World-renowned relationship expert, Dr. John Gottman, discovered that many of the seemingly pointless and frustrating issues are anything but insignificant.



In truth, they are rooted in your deepest and most meaningful dreams, hopes, and desires for your own life, as well as the life that you share together.


If the two of you feel that one another's positions on these recurring problems are irrational, unreasonable, unnecessarily inflexible, or completely incomprehensible, you are likely to feel betrayed, disrespected, hurt, isolated, or generally detached from each other.


According to Dr. John Gottman, getting trapped in gridlock often forces your experience of a conflict discussion through the following five stages:


1. Your dreams stand in opposition

2. Entrenchment of your opposing positions

3. Increased fears of accepting influence from your partner

4. Vilification (Four Horsemen)

5. Emotional disengagement from each other


All couples have areas in which they face perpetual conflict. Understanding what lies beneath it helps you to end what has likely felt like an endlessly mystifying and increasingly painful and negative series of conversations. Here is one such example:


Potential conflict

Sam: My partner is constantly trying to persuade me to try new things: crafts, redecorating the apartment, strange recipes. Drives me nuts. It's crazy. I can't live this way.

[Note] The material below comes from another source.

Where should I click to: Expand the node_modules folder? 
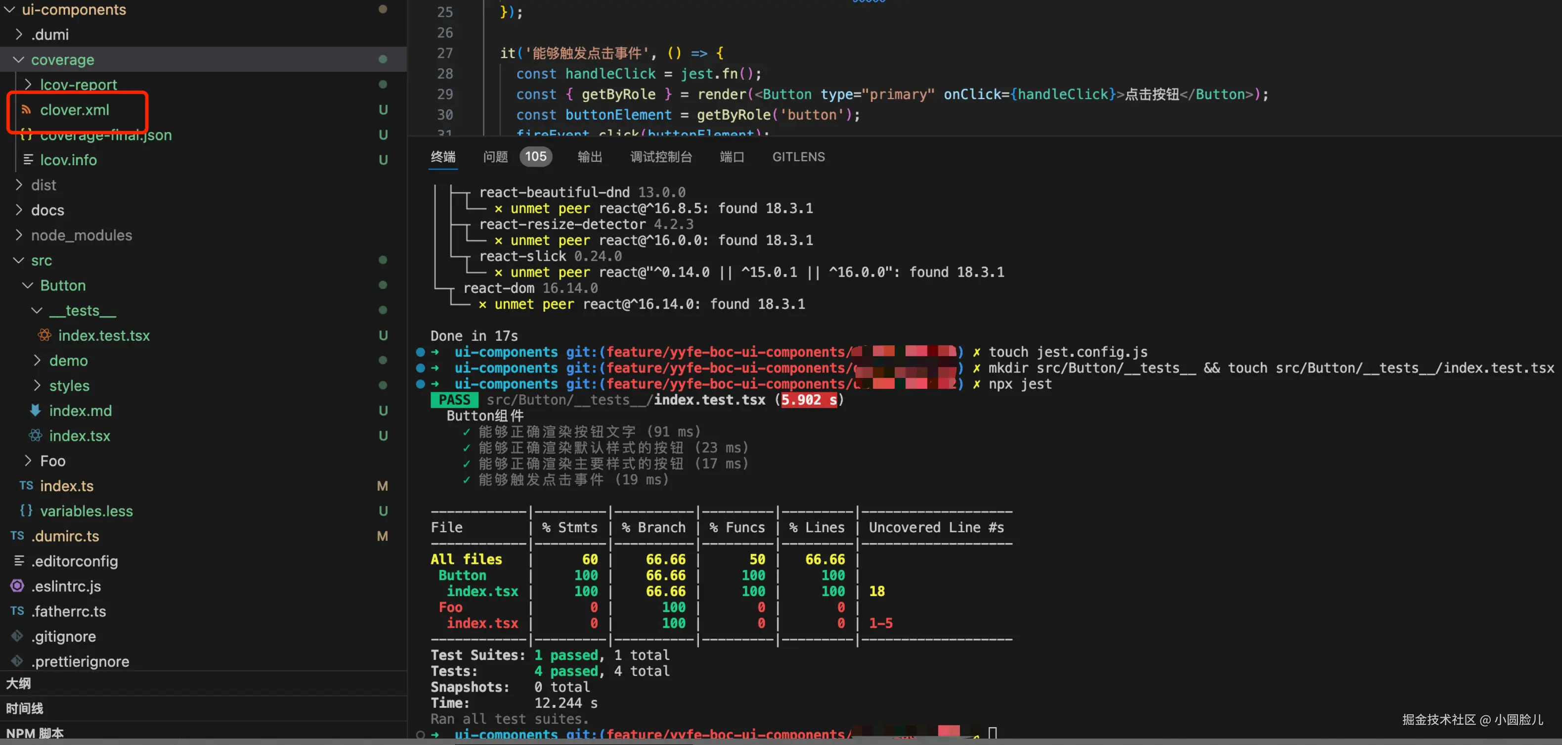(18, 235)
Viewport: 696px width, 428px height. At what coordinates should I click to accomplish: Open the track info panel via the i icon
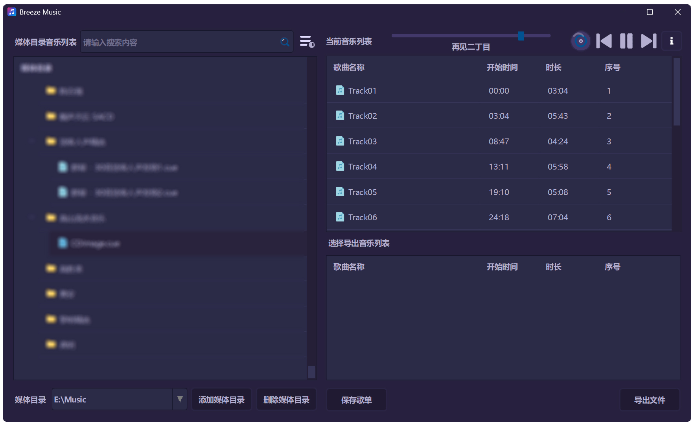coord(672,41)
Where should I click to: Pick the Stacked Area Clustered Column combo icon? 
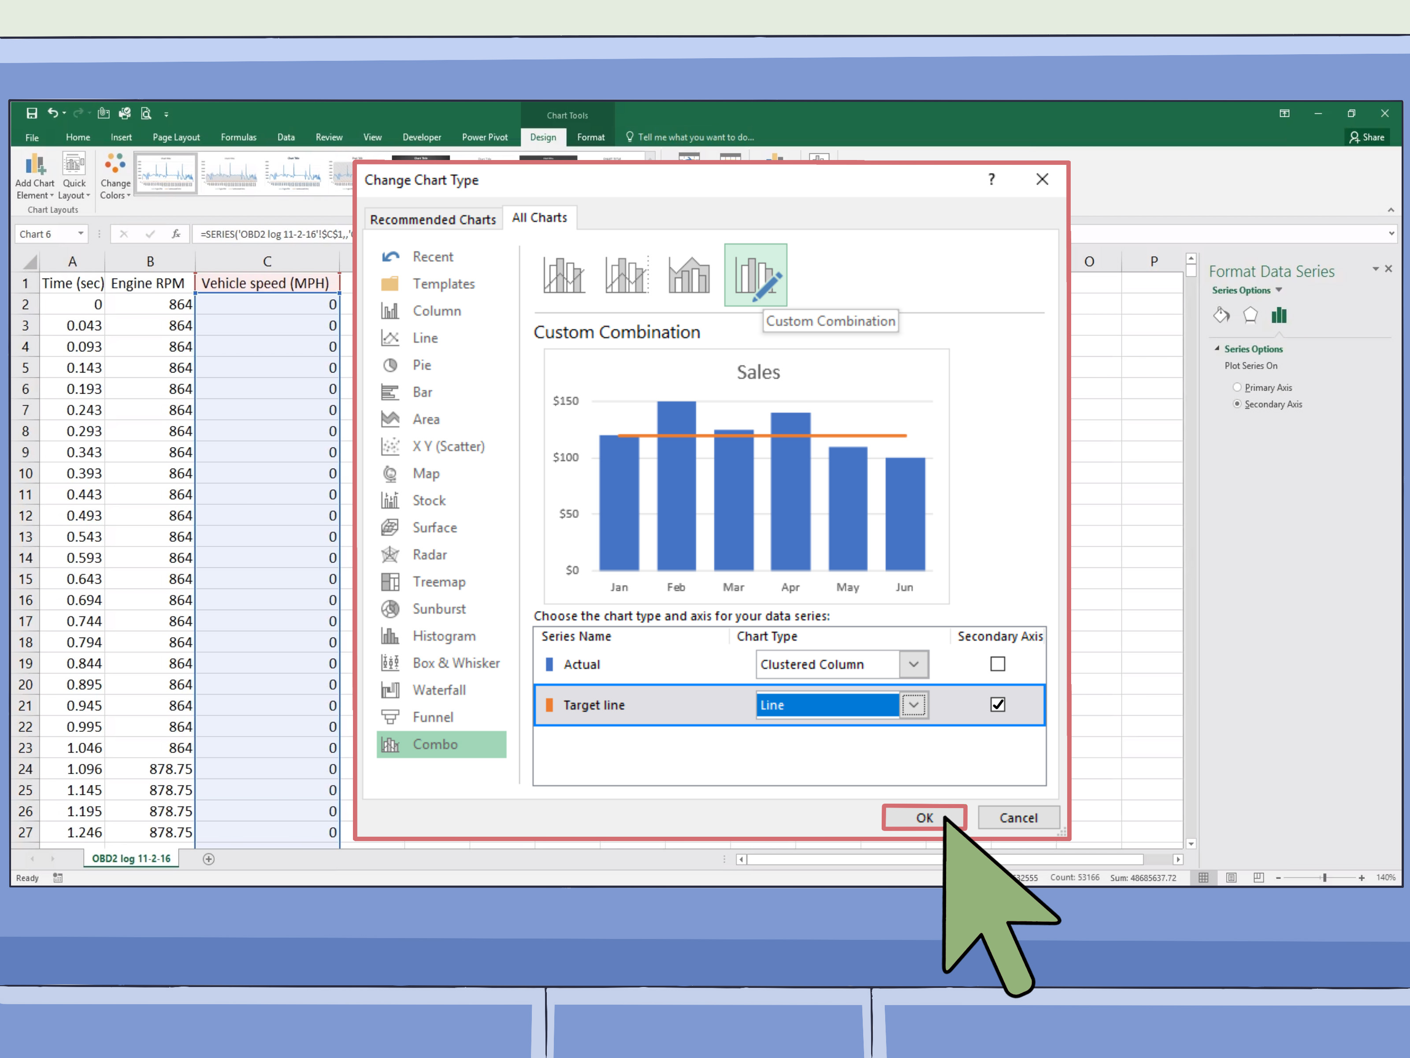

Charlize: My partner's lifestyle is stifling me. They just want to watch movies all day. I can barely get them off the couch. They don't know how to live! I need more excitement in my life!


Possible dreams within the conflict

Sam: My parents were always busy. We moved around a lot. I never knew what I was coming home to. I never had stability. Now that we've settled down, I feel so lucky. I finally feel secure.


Charlize: My parents worked all the time, and my siblings and I had to invent games to keep ourselves from drowning in boredom. We were lonely and isolated. Now I'm an adult and I can try new things, and I never have to go back there again.


Once you have identified the dreams that underlie the areas of conflict for each of you, your previously gridlocked conversation about the subject of disagreement can change radically. We hope that this example illustrates the idea of becoming a “Dream Detective,” a skill that is incredibly powerful for resolving gridlock with your partner.